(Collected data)
____________________

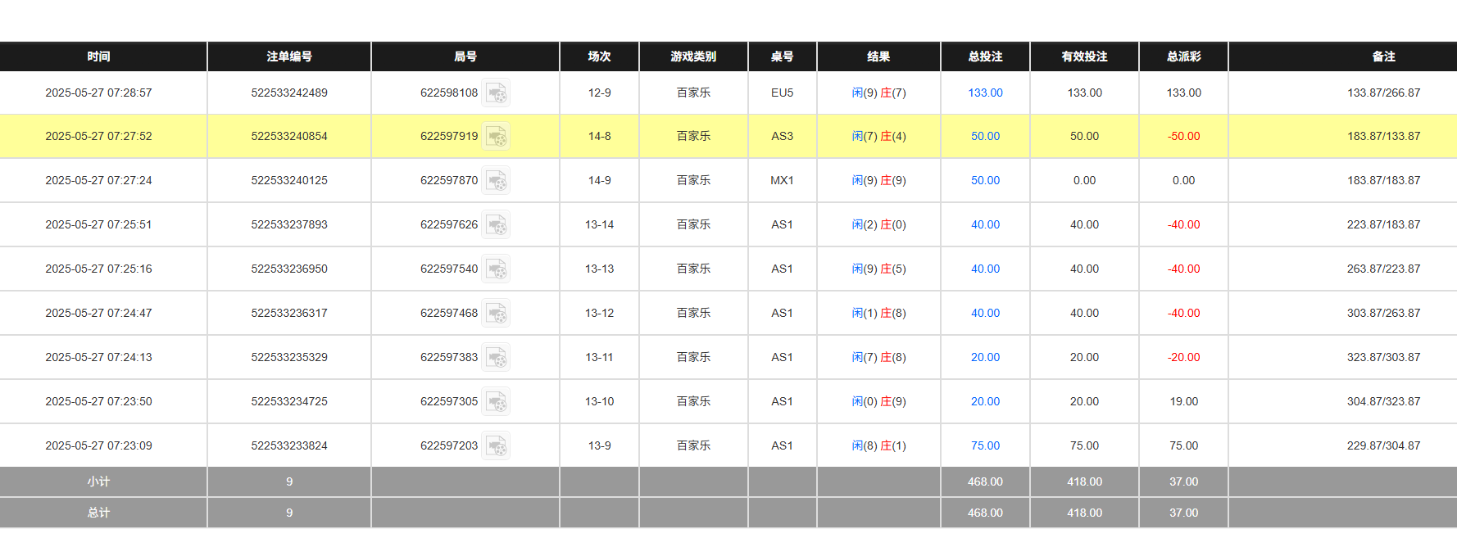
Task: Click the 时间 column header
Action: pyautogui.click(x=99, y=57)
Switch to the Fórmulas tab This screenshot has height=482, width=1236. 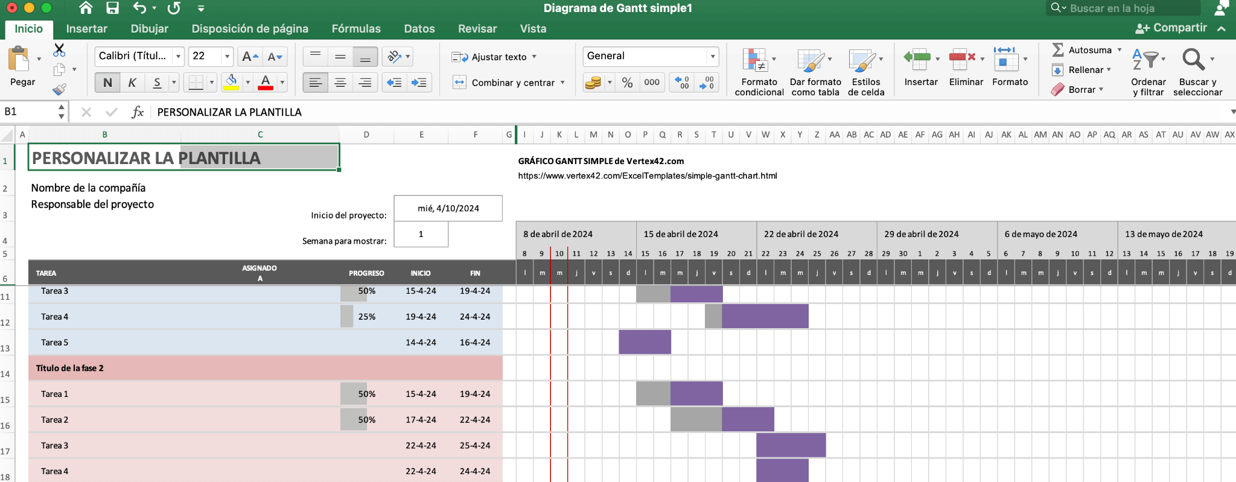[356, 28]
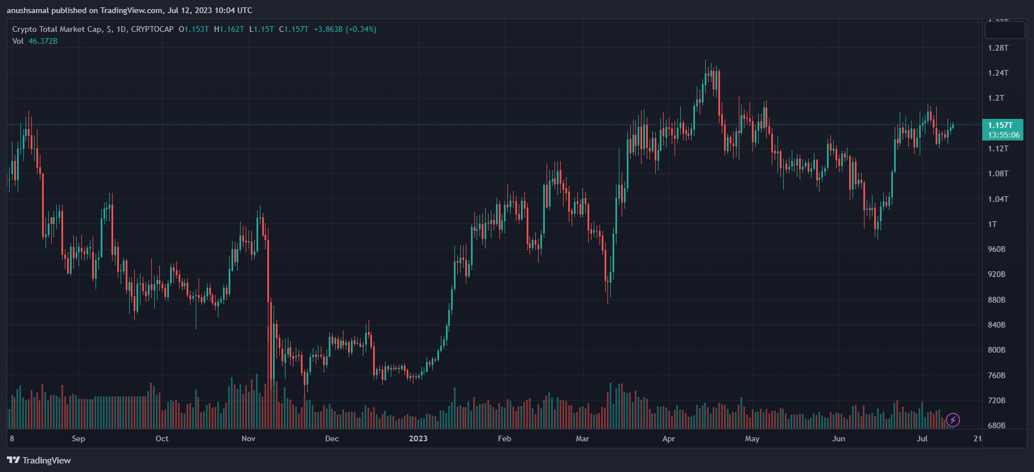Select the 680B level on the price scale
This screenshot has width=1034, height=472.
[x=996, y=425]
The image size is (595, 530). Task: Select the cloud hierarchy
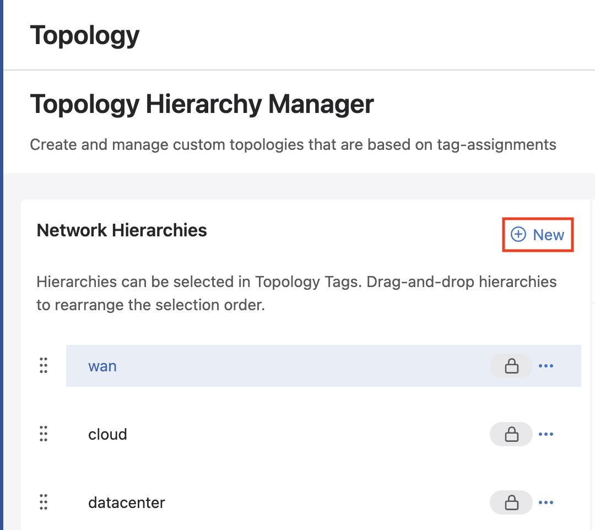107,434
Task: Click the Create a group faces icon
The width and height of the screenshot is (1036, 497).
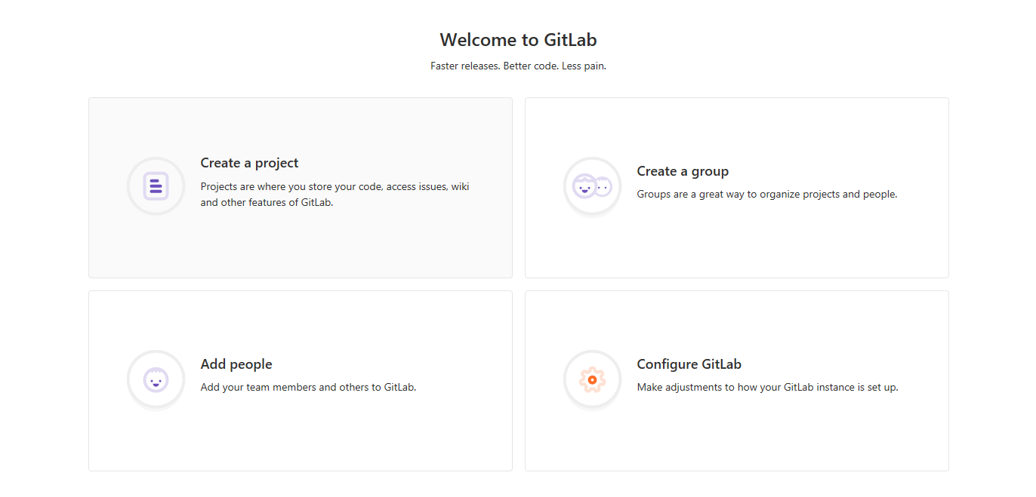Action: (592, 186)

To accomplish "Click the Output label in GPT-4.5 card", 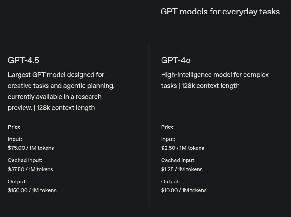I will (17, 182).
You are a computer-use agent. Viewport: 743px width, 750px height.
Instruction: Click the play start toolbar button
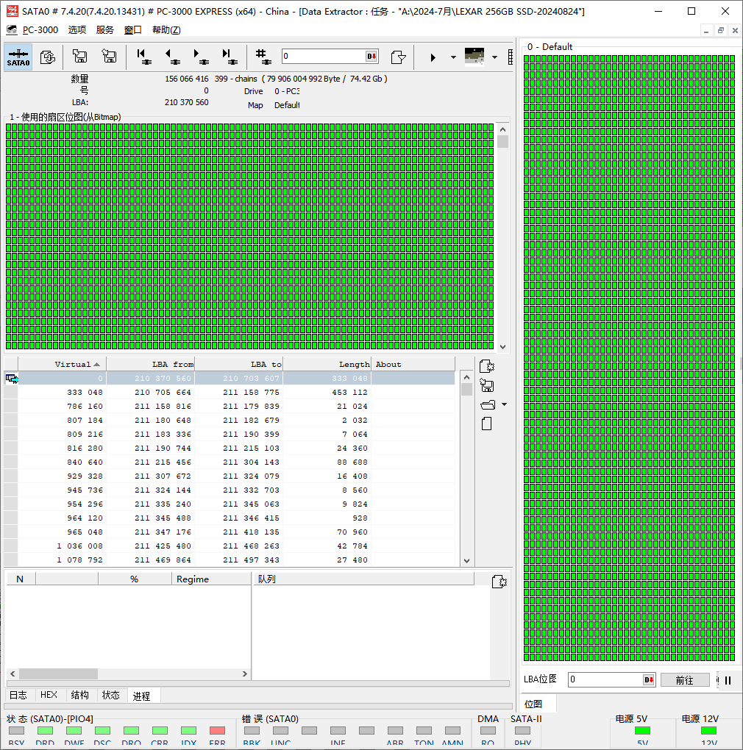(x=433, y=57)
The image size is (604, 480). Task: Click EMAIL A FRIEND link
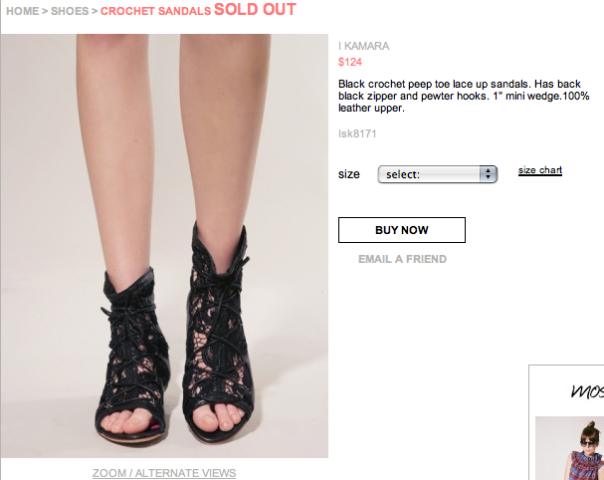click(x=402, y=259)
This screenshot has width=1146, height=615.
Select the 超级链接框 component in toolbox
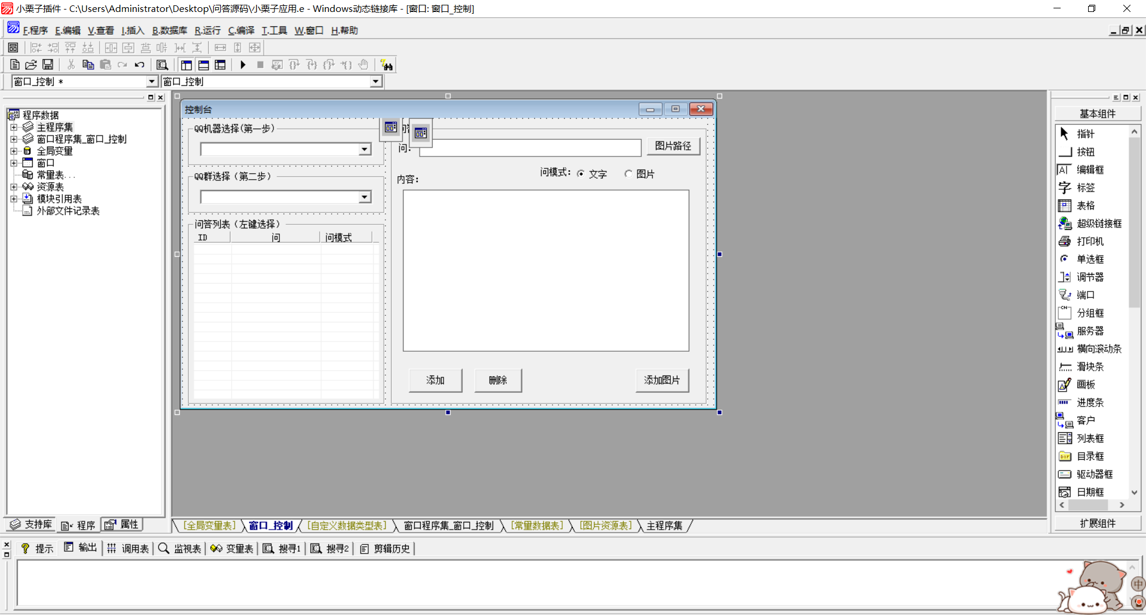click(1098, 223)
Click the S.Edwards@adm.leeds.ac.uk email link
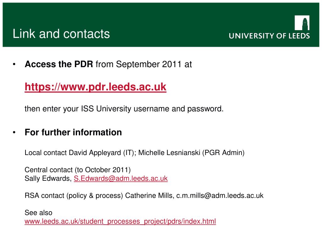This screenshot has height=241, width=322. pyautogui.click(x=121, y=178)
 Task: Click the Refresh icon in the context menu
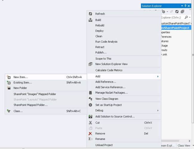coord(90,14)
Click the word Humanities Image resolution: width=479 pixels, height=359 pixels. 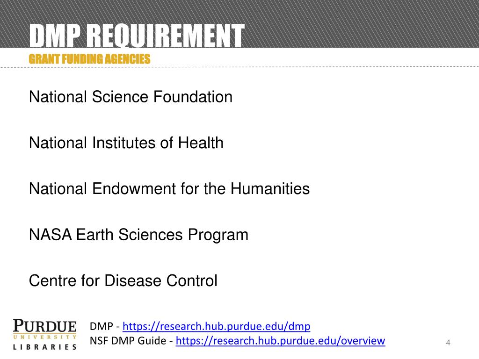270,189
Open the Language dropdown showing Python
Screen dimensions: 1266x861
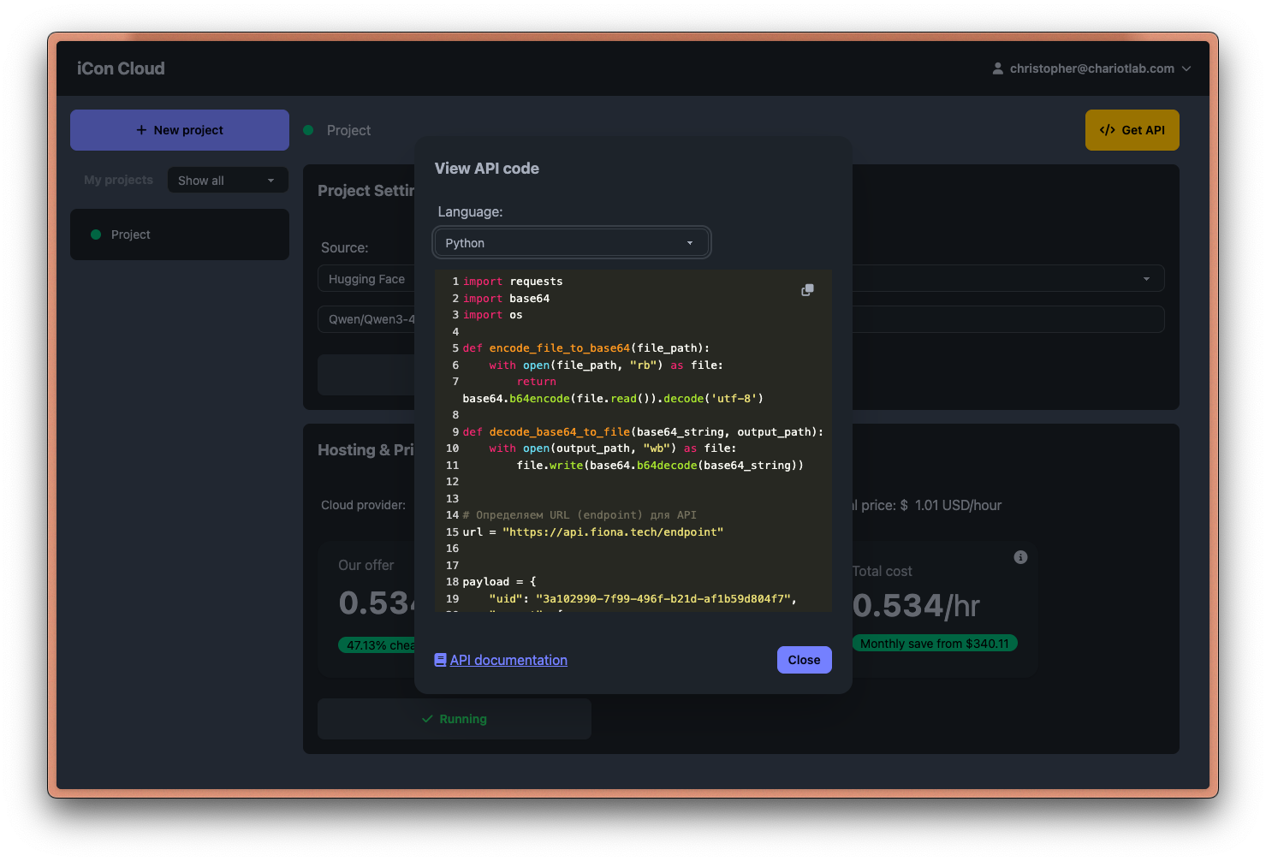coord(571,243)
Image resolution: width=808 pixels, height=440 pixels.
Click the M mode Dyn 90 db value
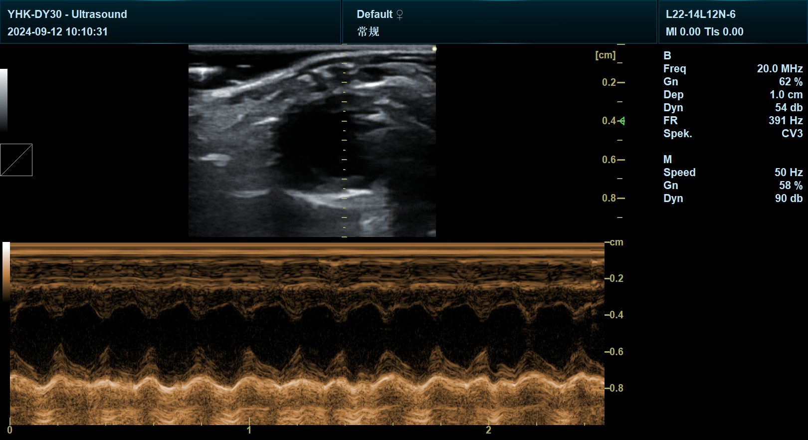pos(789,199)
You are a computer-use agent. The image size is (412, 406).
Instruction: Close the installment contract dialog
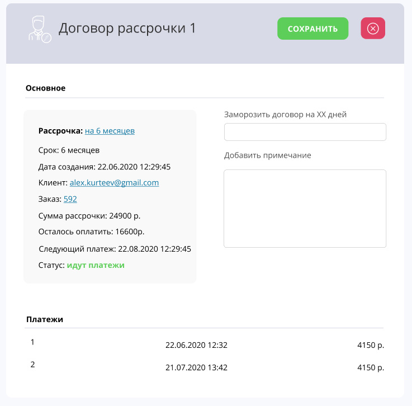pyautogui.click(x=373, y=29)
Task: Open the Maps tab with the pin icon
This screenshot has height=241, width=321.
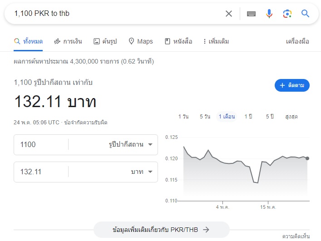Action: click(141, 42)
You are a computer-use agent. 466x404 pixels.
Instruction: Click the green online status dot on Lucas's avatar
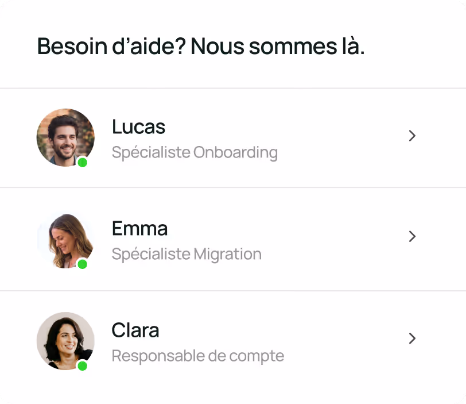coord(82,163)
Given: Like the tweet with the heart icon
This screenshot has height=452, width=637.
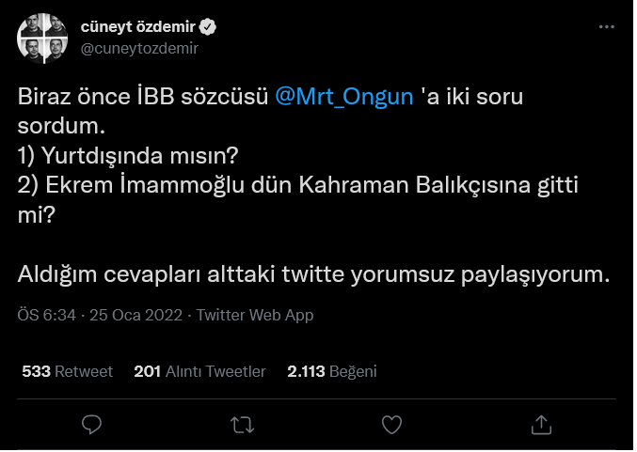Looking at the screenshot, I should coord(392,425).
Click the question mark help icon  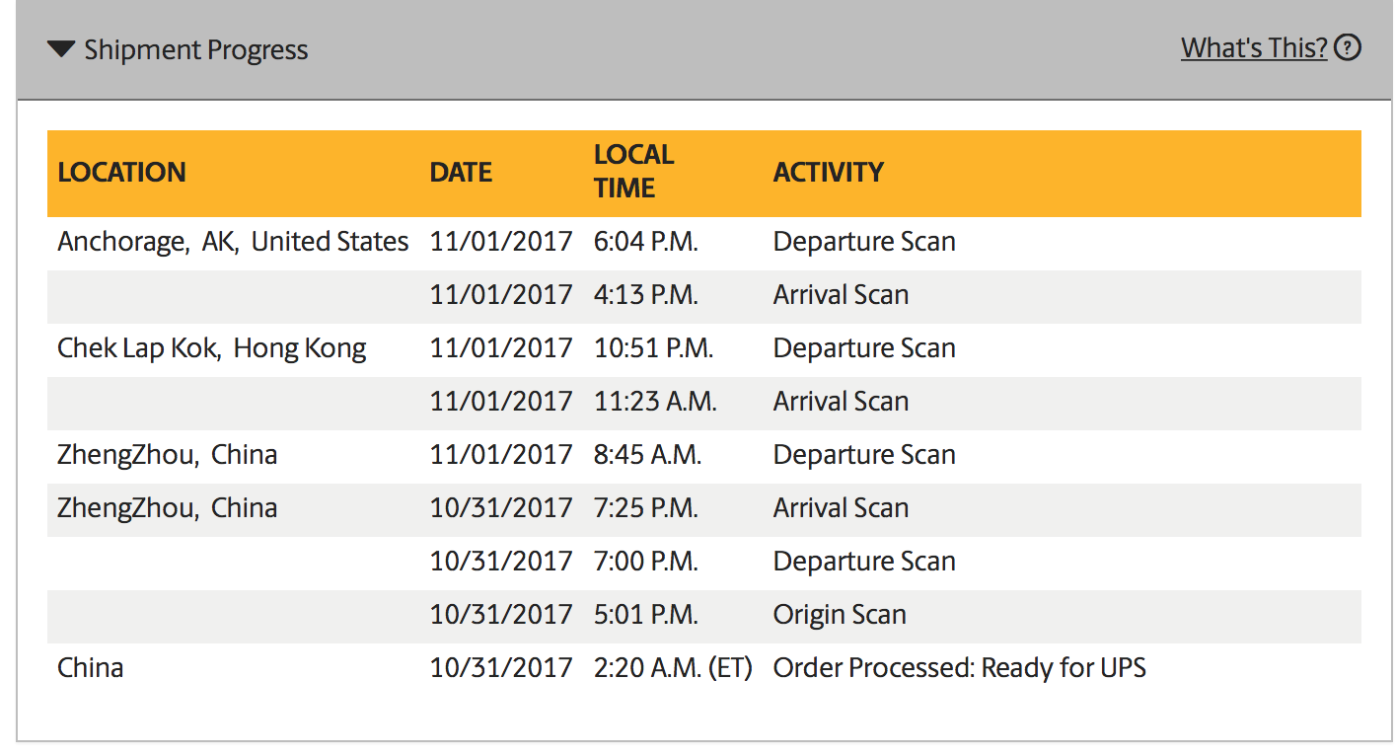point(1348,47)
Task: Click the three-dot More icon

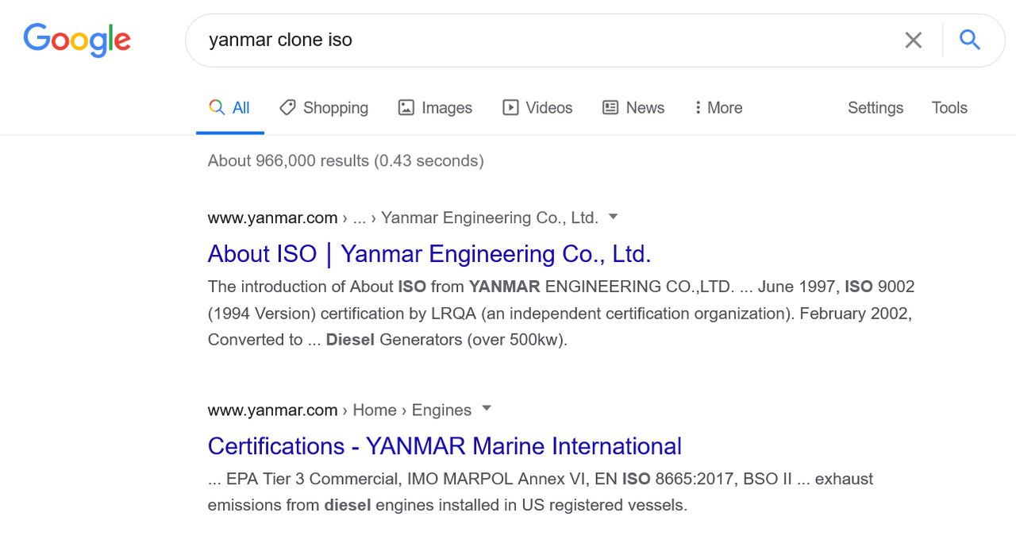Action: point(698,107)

____________________

> [INSTRUCTIONS FOR THE TASK]: Filter the data, keeping only the lines that contain "computer".

> [WRITTEN REPLY]:
You are a computer-use agent. Viewport: 743px width, 750px height.
You are a computer-use agent. The image size is (412, 406).
You are a computer-use agent. 466x404 pixels.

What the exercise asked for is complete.